When I was laying in a hospital bed a few days ago, thinking of the fantastic array of 'tools' they had, I got to thinking "Wonder what my Granny would have thought of them?" Granny had thirteen children, raised them all above childhood, never knew her to be ill in twenty years. Then I smiled and thought "I have never bought a tube of toothpaste in my life. Tins of powder." In Granny's back kitchen room she had about half a dozen shelves stretching from wall to wall, filled with paste, medicines, tonics etc, all home made, from plants and flowers.
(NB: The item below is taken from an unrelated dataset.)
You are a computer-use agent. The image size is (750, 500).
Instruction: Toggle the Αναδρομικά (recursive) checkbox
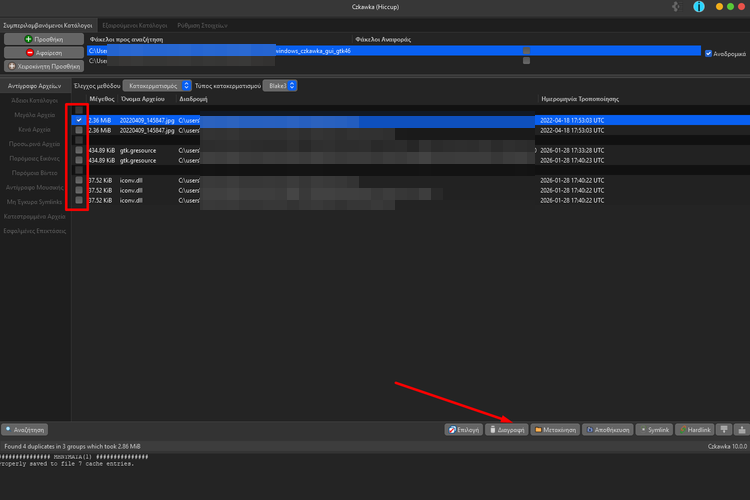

I believe in my early days I used what Granny had in a tin on the shelf - yes, it was home-made tooth powder. Soot, chalk, I think camphor (laurel bush) and possibly fish bones and charcoal, not sure, but what ever it was, all ground into a fine powder, I know the odd times I've had to use modern toothpaste,it fills your mouth with a strong tasting froth. Despite soot sounding horrible it is the softest abrasive, it moves tartar without irritating the gums or teeth and rinses away easy. I think Granny called it dountafri? My house and Granny's was one building, surrounded by a blue-brick narrow pathway called a caurs'y. Our back/kitchen door was at the back, but Granny's was at the side at the back corner. Around 1936 time Granddad had a toilet built on the side of his house, its door being at right-angles to the kitchen door. In 1939, with food needed, he had a pig sty built. Now the three doors were in a box, just the width of the doors, with the caurs'y the fourth side - when you came out of the toilet you walked between the kitchen door and the pig sty door, that you could touch with your hands at the same time, with your back touching the toilet door.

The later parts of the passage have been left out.